Task to carry out:
Look through the records below for the line holding "Image resolution: width=1400". Write it out exactly, with each following line through the line holding "Click the wrench icon next to 用人需求 title".

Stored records
━━━━━━━━
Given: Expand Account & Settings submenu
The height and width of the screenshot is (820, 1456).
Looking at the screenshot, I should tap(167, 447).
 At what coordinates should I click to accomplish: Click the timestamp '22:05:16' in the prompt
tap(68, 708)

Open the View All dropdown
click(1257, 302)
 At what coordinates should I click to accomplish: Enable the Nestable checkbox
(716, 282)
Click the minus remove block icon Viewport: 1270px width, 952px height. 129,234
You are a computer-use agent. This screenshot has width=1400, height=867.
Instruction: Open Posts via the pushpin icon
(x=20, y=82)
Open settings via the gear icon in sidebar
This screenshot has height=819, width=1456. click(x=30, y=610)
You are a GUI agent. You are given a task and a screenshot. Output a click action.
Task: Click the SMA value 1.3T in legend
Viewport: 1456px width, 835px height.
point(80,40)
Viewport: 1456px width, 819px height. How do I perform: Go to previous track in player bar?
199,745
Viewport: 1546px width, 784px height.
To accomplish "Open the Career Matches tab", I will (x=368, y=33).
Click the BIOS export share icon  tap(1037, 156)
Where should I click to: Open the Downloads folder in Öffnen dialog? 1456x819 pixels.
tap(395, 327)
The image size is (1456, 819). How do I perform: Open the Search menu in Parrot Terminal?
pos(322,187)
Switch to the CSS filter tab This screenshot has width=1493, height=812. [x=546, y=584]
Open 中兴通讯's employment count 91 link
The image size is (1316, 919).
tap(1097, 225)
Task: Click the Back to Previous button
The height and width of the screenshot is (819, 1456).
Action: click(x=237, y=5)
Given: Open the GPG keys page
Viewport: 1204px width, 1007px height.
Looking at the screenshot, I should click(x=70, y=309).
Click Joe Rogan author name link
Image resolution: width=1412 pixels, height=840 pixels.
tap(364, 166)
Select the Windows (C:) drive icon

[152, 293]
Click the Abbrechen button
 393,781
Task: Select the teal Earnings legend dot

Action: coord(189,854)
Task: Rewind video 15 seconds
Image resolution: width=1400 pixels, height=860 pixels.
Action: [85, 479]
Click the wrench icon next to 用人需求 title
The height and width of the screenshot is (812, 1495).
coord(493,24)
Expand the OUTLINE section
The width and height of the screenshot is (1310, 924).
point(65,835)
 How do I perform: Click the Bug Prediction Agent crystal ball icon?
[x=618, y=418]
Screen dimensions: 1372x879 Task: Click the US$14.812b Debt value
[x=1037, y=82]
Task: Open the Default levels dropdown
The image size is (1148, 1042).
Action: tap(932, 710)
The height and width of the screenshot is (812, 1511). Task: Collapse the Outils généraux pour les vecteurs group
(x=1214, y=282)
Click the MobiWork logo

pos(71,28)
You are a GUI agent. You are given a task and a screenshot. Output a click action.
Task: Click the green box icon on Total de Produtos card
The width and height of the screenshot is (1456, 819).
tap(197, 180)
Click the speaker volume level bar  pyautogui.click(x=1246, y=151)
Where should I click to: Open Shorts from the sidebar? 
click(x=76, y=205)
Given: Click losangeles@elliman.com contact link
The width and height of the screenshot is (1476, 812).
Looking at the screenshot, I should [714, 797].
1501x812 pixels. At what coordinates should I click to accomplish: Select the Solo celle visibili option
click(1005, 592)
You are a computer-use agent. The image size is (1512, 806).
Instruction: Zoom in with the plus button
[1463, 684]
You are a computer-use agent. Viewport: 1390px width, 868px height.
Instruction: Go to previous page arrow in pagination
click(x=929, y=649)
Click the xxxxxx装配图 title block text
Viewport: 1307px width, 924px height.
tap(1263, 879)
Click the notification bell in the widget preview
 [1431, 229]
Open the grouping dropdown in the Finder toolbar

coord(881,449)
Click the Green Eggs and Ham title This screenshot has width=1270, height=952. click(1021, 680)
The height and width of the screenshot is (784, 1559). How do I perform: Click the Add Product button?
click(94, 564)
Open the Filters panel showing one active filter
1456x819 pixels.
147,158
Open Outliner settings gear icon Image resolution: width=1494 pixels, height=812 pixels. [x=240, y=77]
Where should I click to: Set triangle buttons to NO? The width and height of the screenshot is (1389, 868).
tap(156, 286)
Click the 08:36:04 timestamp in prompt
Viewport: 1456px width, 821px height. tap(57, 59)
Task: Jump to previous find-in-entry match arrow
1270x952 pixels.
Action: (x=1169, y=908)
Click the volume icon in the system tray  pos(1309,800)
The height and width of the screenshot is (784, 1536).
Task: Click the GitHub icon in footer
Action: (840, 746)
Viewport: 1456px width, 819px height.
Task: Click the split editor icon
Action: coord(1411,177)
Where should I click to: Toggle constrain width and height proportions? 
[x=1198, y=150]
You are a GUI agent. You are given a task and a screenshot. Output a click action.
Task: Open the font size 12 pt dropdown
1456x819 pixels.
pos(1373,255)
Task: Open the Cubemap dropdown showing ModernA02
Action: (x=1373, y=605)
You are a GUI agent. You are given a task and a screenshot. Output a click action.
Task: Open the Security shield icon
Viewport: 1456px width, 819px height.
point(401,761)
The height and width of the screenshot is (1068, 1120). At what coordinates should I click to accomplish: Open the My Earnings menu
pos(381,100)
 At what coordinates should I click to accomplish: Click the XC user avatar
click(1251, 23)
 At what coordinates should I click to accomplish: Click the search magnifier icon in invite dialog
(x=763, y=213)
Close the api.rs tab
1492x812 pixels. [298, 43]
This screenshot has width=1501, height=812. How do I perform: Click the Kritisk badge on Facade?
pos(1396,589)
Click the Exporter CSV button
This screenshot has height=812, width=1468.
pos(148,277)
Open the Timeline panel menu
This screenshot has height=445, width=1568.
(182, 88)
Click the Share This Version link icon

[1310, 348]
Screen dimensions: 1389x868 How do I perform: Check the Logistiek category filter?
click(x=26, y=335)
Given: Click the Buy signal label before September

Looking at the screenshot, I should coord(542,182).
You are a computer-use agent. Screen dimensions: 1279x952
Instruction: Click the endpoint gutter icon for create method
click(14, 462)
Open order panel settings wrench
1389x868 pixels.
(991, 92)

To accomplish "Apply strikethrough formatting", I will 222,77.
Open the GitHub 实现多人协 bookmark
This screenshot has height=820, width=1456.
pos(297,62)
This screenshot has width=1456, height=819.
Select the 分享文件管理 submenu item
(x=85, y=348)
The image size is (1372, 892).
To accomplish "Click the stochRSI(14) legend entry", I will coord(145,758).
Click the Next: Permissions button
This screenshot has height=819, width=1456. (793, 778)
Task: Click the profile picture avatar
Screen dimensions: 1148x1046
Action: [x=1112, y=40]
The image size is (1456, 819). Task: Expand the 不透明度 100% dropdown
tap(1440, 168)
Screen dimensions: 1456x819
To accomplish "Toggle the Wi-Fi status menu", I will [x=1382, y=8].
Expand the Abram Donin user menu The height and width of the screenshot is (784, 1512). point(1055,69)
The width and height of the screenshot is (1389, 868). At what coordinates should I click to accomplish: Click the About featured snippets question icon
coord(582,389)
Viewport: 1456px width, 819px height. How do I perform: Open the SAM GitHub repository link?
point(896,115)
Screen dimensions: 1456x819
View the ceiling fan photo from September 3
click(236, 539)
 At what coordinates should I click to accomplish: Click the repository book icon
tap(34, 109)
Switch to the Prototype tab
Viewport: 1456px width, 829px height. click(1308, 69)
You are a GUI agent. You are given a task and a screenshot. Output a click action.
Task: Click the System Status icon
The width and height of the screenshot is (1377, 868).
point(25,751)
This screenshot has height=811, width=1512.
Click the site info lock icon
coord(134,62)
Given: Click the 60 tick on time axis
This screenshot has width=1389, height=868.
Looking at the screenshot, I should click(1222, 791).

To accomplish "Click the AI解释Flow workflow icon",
━━━━━━━━
Answer section:
Image resolution: width=1400 pixels, height=860 pixels.
Action: [85, 479]
Click the wrench icon next to 用人需求 title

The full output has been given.